Task goal
Although the data below holds other lines too, output only those from the line with "ΑΓ. ΘΕΟΔΩΡΟΙ: Πλοίο" up to and including the line with "お問合せフォーム (46, 1117)", exactly as they appear.

Material provided
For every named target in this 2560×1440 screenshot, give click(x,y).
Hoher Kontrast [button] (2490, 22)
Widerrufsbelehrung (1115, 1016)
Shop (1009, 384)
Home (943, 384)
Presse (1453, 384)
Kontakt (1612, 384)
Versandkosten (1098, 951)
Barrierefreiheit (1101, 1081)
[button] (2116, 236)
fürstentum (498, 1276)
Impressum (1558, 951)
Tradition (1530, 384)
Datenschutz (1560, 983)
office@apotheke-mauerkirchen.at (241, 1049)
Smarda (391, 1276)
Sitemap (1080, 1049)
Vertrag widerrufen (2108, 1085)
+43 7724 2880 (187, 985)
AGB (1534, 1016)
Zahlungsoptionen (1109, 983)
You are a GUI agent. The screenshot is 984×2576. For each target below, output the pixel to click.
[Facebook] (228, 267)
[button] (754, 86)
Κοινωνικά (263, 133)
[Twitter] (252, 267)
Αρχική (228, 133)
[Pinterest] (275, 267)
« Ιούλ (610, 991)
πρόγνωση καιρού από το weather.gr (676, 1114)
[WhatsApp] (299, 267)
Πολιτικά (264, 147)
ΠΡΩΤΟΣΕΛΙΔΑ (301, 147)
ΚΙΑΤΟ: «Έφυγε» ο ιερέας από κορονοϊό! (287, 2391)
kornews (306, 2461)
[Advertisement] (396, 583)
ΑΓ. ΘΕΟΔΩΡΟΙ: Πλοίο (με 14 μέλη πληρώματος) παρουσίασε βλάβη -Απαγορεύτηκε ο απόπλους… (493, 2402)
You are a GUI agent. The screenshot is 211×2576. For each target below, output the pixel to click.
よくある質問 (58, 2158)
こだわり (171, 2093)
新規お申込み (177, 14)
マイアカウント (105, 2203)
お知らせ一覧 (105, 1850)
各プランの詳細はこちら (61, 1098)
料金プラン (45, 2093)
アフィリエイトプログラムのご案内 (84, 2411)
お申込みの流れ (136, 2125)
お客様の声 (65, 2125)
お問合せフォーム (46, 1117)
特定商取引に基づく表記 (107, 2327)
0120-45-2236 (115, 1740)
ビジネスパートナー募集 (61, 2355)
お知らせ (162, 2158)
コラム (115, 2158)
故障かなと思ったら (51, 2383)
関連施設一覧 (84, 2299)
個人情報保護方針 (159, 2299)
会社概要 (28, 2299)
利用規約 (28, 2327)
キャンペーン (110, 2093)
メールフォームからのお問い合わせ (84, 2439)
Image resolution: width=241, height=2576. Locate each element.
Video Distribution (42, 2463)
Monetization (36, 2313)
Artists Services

Result for this exercise
ΑΓ. ΘΕΟΔΩΡΟΙ: Πλοίο (με 14 μέλη πληρώματος) παρουσίασε βλάβη -Απαγορεύτηκε ο απόπλους… (493, 2402)
You are a GUI agent. The screenshot is 211×2576. For each target below, output the pixel to click.
よくある質問 (58, 2158)
こだわり (171, 2093)
新規お申込み (177, 14)
マイアカウント (105, 2203)
お知らせ一覧 (105, 1850)
各プランの詳細はこちら (61, 1098)
料金プラン (45, 2093)
アフィリエイトプログラムのご案内 (84, 2411)
お申込みの流れ (136, 2125)
お客様の声 (65, 2125)
お問合せフォーム (46, 1117)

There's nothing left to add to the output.